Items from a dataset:
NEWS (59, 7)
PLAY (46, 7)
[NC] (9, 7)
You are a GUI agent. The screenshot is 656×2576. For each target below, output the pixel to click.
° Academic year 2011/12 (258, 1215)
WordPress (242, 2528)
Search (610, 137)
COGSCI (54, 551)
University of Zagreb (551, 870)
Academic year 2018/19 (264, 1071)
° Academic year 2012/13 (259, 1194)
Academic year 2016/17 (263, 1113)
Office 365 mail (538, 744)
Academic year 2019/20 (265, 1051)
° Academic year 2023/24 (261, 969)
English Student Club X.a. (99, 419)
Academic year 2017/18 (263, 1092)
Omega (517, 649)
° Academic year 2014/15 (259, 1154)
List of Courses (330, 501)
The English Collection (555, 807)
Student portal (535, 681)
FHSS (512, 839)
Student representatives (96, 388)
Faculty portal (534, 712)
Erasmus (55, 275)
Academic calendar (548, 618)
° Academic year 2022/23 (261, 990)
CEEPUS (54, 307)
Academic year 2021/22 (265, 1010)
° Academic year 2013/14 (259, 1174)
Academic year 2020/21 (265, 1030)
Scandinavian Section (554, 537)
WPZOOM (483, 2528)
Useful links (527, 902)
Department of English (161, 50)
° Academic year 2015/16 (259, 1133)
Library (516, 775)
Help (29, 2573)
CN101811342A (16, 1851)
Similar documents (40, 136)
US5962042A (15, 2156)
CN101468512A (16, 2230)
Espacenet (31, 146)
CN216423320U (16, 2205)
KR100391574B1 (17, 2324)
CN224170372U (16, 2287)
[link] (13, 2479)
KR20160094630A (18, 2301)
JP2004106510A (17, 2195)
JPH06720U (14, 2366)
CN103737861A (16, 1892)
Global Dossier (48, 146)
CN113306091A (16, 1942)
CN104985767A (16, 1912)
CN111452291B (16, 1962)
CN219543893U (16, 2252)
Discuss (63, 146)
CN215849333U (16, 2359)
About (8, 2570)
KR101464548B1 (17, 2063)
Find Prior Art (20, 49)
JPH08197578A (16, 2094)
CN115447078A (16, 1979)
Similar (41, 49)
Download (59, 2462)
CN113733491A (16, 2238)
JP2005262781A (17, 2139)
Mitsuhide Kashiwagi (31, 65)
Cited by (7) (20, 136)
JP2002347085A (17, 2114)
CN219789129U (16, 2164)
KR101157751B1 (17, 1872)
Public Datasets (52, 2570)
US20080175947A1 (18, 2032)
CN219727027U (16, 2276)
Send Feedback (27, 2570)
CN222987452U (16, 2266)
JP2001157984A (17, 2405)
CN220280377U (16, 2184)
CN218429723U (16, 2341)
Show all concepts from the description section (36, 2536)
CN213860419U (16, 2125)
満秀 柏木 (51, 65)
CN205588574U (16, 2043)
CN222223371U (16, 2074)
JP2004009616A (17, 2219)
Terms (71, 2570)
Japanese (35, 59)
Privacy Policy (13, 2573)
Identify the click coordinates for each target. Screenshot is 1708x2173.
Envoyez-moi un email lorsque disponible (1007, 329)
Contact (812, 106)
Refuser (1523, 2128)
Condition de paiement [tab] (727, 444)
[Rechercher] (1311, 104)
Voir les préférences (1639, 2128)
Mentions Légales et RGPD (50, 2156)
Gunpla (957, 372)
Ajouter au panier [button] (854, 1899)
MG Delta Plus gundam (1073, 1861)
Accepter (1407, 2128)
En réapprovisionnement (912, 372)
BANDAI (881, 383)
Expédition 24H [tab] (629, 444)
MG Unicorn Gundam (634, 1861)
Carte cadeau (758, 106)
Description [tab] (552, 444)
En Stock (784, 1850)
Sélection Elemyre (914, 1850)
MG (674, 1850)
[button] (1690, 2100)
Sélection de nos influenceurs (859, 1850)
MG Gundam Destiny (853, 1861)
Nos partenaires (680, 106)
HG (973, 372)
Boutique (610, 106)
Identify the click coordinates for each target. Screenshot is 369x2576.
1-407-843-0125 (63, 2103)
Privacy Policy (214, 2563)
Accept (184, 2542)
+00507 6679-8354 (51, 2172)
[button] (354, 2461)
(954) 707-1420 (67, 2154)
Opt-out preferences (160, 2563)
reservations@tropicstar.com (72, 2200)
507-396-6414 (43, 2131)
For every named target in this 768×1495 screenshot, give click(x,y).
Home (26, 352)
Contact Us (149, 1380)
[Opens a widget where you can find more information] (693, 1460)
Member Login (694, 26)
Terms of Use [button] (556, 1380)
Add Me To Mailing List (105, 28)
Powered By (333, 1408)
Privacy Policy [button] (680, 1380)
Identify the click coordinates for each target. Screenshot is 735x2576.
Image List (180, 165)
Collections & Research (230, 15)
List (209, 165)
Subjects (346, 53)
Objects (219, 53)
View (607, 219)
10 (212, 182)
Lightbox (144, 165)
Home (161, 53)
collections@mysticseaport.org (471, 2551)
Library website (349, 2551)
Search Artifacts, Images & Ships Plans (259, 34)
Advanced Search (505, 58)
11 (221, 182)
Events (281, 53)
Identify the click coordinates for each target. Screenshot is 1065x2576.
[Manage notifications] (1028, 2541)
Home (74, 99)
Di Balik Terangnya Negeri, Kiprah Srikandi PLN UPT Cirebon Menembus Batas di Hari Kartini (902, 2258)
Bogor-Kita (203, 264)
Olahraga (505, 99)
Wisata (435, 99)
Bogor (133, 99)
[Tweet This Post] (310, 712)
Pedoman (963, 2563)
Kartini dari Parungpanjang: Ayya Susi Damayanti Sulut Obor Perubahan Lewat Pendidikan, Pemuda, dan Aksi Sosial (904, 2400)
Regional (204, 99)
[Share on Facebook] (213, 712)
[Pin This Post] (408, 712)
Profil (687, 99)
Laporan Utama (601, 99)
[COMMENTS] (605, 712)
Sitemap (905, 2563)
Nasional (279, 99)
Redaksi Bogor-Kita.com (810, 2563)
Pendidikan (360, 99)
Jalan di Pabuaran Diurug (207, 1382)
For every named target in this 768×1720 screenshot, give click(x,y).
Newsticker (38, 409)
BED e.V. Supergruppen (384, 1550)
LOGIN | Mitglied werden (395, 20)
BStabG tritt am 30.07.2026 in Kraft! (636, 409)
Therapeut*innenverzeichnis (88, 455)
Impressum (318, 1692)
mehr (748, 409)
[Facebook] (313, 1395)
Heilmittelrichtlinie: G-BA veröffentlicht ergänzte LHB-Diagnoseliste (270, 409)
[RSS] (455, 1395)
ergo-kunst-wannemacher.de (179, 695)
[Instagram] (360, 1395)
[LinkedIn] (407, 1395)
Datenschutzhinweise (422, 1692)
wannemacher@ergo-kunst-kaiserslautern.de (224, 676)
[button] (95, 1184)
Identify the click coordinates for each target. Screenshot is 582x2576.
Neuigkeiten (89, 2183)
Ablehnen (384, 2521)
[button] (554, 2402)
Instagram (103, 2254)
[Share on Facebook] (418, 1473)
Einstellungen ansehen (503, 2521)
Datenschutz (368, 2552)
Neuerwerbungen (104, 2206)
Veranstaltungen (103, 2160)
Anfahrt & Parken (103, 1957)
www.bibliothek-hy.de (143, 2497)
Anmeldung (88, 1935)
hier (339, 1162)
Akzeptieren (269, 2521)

▶ _Task to complete_: Return the records above in their entirety, exactly as they appear.

▶ _Reply_:
NEWS (59, 7)
PLAY (46, 7)
[NC] (9, 7)
You are a GUI agent. The screenshot is 656×2576. For each target below, output the pixel to click.
° Academic year 2011/12 (258, 1215)
WordPress (242, 2528)
Search (610, 137)
COGSCI (54, 551)
University of Zagreb (551, 870)
Academic year 2018/19 (264, 1071)
° Academic year 2012/13 (259, 1194)
Academic year 2016/17 (263, 1113)
Office 365 mail (538, 744)
Academic year 2019/20 (265, 1051)
° Academic year 2023/24 (261, 969)
English Student Club X.a. (99, 419)
Academic year 2017/18 (263, 1092)
Omega (517, 649)
° Academic year 2014/15 (259, 1154)
List of Courses (330, 501)
The English Collection (555, 807)
Student portal (535, 681)
FHSS (512, 839)
Student representatives (96, 388)
Faculty portal (534, 712)
Erasmus (55, 275)
Academic calendar (548, 618)
° Academic year 2022/23 (261, 990)
CEEPUS (54, 307)
Academic year 2021/22 (265, 1010)
° Academic year 2013/14 (259, 1174)
Academic year 2020/21 (265, 1030)
Scandinavian Section (554, 537)
WPZOOM (483, 2528)
Useful links (527, 902)
Department of English (161, 50)
° Academic year 2015/16 (259, 1133)
Library (516, 775)
Help (29, 2573)
CN101811342A (16, 1851)
Similar documents (40, 136)
US5962042A (15, 2156)
CN101468512A (16, 2230)
Espacenet (31, 146)
CN216423320U (16, 2205)
KR100391574B1 (17, 2324)
CN224170372U (16, 2287)
[link] (13, 2479)
KR20160094630A (18, 2301)
JP2004106510A (17, 2195)
JPH06720U (14, 2366)
CN103737861A (16, 1892)
Global Dossier (48, 146)
CN113306091A (16, 1942)
CN104985767A (16, 1912)
CN111452291B (16, 1962)
CN219543893U (16, 2252)
Discuss (63, 146)
CN215849333U (16, 2359)
About (8, 2570)
KR101464548B1 (17, 2063)
Find Prior Art (20, 49)
JPH08197578A (16, 2094)
CN115447078A (16, 1979)
Similar (41, 49)
Download (59, 2462)
CN113733491A (16, 2238)
JP2005262781A (17, 2139)
Mitsuhide Kashiwagi (31, 65)
Cited by (7) (20, 136)
JP2002347085A (17, 2114)
CN219789129U (16, 2164)
KR101157751B1 (17, 1872)
Public Datasets (52, 2570)
US20080175947A1 (18, 2032)
CN219727027U (16, 2276)
Send Feedback (27, 2570)
CN222987452U (16, 2266)
JP2001157984A (17, 2405)
CN220280377U (16, 2184)
CN218429723U (16, 2341)
Show all concepts from the description section (36, 2536)
CN213860419U (16, 2125)
満秀 柏木 (51, 65)
CN205588574U (16, 2043)
CN222223371U (16, 2074)
JP2004009616A (17, 2219)
Terms (71, 2570)
Japanese (35, 59)
Privacy Policy (13, 2573)
Identify the click coordinates for each target. Screenshot is 1708x2173.
Envoyez-moi un email lorsque disponible (1007, 329)
Contact (812, 106)
Refuser (1523, 2128)
Condition de paiement [tab] (727, 444)
[Rechercher] (1311, 104)
Voir les préférences (1639, 2128)
Mentions Légales et RGPD (50, 2156)
Gunpla (957, 372)
Ajouter au panier [button] (854, 1899)
MG Delta Plus gundam (1073, 1861)
Accepter (1407, 2128)
En réapprovisionnement (912, 372)
BANDAI (881, 383)
Expédition 24H [tab] (629, 444)
MG Unicorn Gundam (634, 1861)
Carte cadeau (758, 106)
Description [tab] (552, 444)
En Stock (784, 1850)
Sélection Elemyre (914, 1850)
MG (674, 1850)
[button] (1690, 2100)
Sélection de nos influenceurs (859, 1850)
MG Gundam Destiny (853, 1861)
Nos partenaires (680, 106)
HG (973, 372)
Boutique (610, 106)
Identify the click coordinates for each target. Screenshot is 369x2576.
1-407-843-0125 (63, 2103)
Privacy Policy (214, 2563)
Accept (184, 2542)
+00507 6679-8354 (51, 2172)
[button] (354, 2461)
(954) 707-1420 (67, 2154)
Opt-out preferences (160, 2563)
reservations@tropicstar.com (72, 2200)
507-396-6414 (43, 2131)
For every named target in this 768×1495 screenshot, give click(x,y).
Home (26, 352)
Contact Us (149, 1380)
[Opens a widget where you can find more information] (693, 1460)
Member Login (694, 26)
Terms of Use [button] (556, 1380)
Add Me To Mailing List (105, 28)
Powered By (333, 1408)
Privacy Policy [button] (680, 1380)
Identify the click coordinates for each target. Screenshot is 735x2576.
Image List (180, 165)
Collections & Research (230, 15)
List (209, 165)
Subjects (346, 53)
Objects (219, 53)
View (607, 219)
10 (212, 182)
Lightbox (144, 165)
Home (161, 53)
collections@mysticseaport.org (471, 2551)
Library website (349, 2551)
Search Artifacts, Images & Ships Plans (259, 34)
Advanced Search (505, 58)
11 (221, 182)
Events (281, 53)
Identify the click coordinates for each target. Screenshot is 1065x2576.
[Manage notifications] (1028, 2541)
Home (74, 99)
Di Balik Terangnya Negeri, Kiprah Srikandi PLN UPT Cirebon Menembus Batas di Hari Kartini (902, 2258)
Bogor-Kita (203, 264)
Olahraga (505, 99)
Wisata (435, 99)
Bogor (133, 99)
[Tweet This Post] (310, 712)
Pedoman (963, 2563)
Kartini dari Parungpanjang: Ayya Susi Damayanti Sulut Obor Perubahan Lewat Pendidikan, Pemuda, dan Aksi Sosial (904, 2400)
Regional (204, 99)
[Share on Facebook] (213, 712)
[Pin This Post] (408, 712)
Profil (687, 99)
Laporan Utama (601, 99)
[COMMENTS] (605, 712)
Sitemap (905, 2563)
Nasional (279, 99)
Redaksi Bogor-Kita.com (810, 2563)
Pendidikan (360, 99)
Jalan di Pabuaran Diurug (207, 1382)
For every named target in this 768×1720 screenshot, give click(x,y).
Newsticker (38, 409)
BED e.V. Supergruppen (384, 1550)
LOGIN | Mitglied werden (395, 20)
BStabG tritt am 30.07.2026 in Kraft! (636, 409)
Therapeut*innenverzeichnis (88, 455)
Impressum (318, 1692)
mehr (748, 409)
[Facebook] (313, 1395)
Heilmittelrichtlinie: G-BA veröffentlicht ergänzte LHB-Diagnoseliste (270, 409)
[RSS] (455, 1395)
ergo-kunst-wannemacher.de (179, 695)
[Instagram] (360, 1395)
[LinkedIn] (407, 1395)
Datenschutzhinweise (422, 1692)
wannemacher@ergo-kunst-kaiserslautern.de (224, 676)
[button] (95, 1184)
Identify the click coordinates for each target. Screenshot is 582x2576.
Neuigkeiten (89, 2183)
Ablehnen (384, 2521)
[button] (554, 2402)
Instagram (103, 2254)
[Share on Facebook] (418, 1473)
Einstellungen ansehen (503, 2521)
Datenschutz (368, 2552)
Neuerwerbungen (104, 2206)
Veranstaltungen (103, 2160)
Anfahrt & Parken (103, 1957)
www.bibliothek-hy.de (143, 2497)
Anmeldung (88, 1935)
hier (339, 1162)
Akzeptieren (269, 2521)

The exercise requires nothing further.